- [Goal of the exercise] Starting at the line that holds "Task: Click the sidebar Search input field" and stopping at the line that holds "Click the 購入", restate the records below word for word, with both of those lines included.

Stored records
════════════════
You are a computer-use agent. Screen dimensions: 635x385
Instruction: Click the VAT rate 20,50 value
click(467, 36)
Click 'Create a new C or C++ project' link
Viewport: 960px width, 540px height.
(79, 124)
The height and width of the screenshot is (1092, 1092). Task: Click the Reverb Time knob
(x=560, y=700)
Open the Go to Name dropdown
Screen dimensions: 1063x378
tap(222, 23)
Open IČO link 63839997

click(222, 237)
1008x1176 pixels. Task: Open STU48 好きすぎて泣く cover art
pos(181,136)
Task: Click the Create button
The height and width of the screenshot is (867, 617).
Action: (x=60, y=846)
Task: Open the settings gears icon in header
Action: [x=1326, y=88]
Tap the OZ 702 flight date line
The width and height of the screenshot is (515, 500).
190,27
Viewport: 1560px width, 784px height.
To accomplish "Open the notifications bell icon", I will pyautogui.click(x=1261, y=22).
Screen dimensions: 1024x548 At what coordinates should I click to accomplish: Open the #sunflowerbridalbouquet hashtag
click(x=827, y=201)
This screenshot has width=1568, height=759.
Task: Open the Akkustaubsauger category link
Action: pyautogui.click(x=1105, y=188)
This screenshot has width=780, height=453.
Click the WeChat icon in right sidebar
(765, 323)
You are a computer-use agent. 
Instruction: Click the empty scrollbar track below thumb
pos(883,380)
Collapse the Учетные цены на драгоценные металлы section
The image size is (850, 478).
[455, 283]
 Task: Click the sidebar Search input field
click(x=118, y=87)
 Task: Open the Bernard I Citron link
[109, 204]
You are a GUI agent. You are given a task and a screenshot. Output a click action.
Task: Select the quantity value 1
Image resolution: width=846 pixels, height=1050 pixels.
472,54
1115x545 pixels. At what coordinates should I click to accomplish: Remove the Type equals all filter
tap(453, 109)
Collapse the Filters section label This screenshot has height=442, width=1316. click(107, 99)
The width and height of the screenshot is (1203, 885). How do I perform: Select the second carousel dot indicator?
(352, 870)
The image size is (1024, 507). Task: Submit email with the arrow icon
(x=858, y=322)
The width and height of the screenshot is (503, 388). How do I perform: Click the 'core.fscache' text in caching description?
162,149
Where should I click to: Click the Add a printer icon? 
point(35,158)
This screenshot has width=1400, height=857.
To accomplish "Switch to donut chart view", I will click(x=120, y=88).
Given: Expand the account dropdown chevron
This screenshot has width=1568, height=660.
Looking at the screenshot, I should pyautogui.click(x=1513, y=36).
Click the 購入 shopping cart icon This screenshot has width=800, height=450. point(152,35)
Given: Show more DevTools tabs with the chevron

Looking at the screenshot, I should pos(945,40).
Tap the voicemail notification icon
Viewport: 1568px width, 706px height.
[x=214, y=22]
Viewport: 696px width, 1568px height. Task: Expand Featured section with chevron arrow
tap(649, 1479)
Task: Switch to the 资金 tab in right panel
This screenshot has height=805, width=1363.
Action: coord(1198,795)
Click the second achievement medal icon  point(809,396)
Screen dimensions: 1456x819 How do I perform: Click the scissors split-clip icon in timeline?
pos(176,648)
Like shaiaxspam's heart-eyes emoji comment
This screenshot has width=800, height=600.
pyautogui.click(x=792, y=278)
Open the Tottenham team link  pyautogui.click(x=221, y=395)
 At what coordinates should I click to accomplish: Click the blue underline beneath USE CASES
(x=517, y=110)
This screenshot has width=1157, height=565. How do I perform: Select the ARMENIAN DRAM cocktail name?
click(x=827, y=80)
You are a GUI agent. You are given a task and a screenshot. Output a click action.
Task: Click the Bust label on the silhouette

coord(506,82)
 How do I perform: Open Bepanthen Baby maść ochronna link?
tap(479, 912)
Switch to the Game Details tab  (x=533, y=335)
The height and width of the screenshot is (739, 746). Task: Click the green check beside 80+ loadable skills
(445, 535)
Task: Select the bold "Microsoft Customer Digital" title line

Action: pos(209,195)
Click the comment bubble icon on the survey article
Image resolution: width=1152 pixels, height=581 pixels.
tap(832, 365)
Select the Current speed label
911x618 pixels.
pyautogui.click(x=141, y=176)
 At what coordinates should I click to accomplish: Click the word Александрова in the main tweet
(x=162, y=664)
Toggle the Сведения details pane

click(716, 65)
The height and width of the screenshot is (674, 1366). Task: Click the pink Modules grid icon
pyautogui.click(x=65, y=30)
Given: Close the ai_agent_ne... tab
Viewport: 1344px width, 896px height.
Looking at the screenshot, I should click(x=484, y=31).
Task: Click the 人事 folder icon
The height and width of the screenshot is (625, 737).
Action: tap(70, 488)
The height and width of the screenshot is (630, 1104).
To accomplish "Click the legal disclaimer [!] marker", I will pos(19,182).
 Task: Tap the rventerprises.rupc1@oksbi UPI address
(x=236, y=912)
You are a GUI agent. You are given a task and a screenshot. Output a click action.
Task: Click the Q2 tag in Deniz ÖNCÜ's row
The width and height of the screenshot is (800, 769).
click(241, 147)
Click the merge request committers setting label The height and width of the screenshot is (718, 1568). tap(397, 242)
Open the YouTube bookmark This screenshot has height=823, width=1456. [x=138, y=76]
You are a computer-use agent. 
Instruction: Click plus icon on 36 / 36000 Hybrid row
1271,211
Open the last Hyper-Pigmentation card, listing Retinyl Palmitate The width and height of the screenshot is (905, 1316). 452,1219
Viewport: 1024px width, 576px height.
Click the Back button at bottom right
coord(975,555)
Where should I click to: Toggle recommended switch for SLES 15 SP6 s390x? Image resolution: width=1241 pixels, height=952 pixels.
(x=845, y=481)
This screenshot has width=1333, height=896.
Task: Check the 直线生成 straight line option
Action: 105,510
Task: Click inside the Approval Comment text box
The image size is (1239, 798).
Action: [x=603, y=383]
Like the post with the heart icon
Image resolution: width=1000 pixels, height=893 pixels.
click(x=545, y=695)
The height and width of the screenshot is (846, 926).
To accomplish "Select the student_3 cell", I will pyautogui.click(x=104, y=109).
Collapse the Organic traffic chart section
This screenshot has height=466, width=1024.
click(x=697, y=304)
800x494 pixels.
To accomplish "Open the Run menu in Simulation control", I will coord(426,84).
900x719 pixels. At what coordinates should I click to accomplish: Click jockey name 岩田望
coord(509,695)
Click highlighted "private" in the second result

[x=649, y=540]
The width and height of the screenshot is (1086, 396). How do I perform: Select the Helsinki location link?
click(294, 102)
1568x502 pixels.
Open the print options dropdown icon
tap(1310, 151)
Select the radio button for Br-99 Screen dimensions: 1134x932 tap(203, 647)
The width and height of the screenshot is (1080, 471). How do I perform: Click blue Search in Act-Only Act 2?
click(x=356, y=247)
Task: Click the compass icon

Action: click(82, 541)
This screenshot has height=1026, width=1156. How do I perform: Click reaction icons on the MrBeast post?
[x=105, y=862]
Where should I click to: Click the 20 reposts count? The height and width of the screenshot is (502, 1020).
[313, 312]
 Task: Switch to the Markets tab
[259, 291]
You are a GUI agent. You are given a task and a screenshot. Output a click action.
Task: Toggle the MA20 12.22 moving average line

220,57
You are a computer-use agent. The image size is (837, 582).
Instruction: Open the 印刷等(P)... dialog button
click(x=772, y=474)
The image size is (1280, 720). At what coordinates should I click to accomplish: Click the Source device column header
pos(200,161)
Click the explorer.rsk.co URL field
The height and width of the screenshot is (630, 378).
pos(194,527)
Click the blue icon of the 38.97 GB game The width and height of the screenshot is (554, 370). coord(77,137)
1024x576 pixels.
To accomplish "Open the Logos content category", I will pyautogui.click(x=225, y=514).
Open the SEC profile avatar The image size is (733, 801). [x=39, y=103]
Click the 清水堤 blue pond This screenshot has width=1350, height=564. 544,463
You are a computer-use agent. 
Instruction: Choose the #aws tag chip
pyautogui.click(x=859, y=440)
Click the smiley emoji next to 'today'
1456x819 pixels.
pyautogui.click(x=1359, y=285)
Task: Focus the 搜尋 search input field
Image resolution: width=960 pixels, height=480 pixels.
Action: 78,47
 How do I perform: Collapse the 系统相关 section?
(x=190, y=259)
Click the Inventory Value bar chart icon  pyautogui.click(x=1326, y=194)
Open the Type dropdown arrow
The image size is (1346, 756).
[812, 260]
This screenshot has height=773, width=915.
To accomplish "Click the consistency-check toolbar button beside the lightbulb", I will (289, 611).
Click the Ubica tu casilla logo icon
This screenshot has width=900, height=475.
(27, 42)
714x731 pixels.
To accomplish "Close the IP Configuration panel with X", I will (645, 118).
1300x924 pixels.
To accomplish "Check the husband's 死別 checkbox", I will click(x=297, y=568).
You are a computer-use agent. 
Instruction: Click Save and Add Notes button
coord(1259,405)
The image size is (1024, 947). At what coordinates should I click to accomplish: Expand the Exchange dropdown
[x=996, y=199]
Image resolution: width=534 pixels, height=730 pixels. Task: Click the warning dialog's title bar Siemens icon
════════════════
- [Solution to this exercise]
 Task: Click the sidebar Search input field
click(x=118, y=87)
 Task: Open the Bernard I Citron link
[109, 204]
You are a GUI agent. You are given a task and a screenshot. Output a click action.
Task: Select the quantity value 1
Image resolution: width=846 pixels, height=1050 pixels.
472,54
1115x545 pixels. At what coordinates should I click to accomplish: Remove the Type equals all filter
tap(453, 109)
Collapse the Filters section label This screenshot has height=442, width=1316. click(107, 99)
The width and height of the screenshot is (1203, 885). How do I perform: Select the second carousel dot indicator?
(352, 870)
The image size is (1024, 507). Task: Submit email with the arrow icon
(x=858, y=322)
The width and height of the screenshot is (503, 388). How do I perform: Click the 'core.fscache' text in caching description?
162,149
Where should I click to: Click the Add a printer icon? 
point(35,158)
This screenshot has width=1400, height=857.
To accomplish "Switch to donut chart view", I will click(x=120, y=88).
Given: Expand the account dropdown chevron
This screenshot has width=1568, height=660.
Looking at the screenshot, I should pyautogui.click(x=1513, y=36).
Click the 購入 shopping cart icon This screenshot has width=800, height=450. point(152,35)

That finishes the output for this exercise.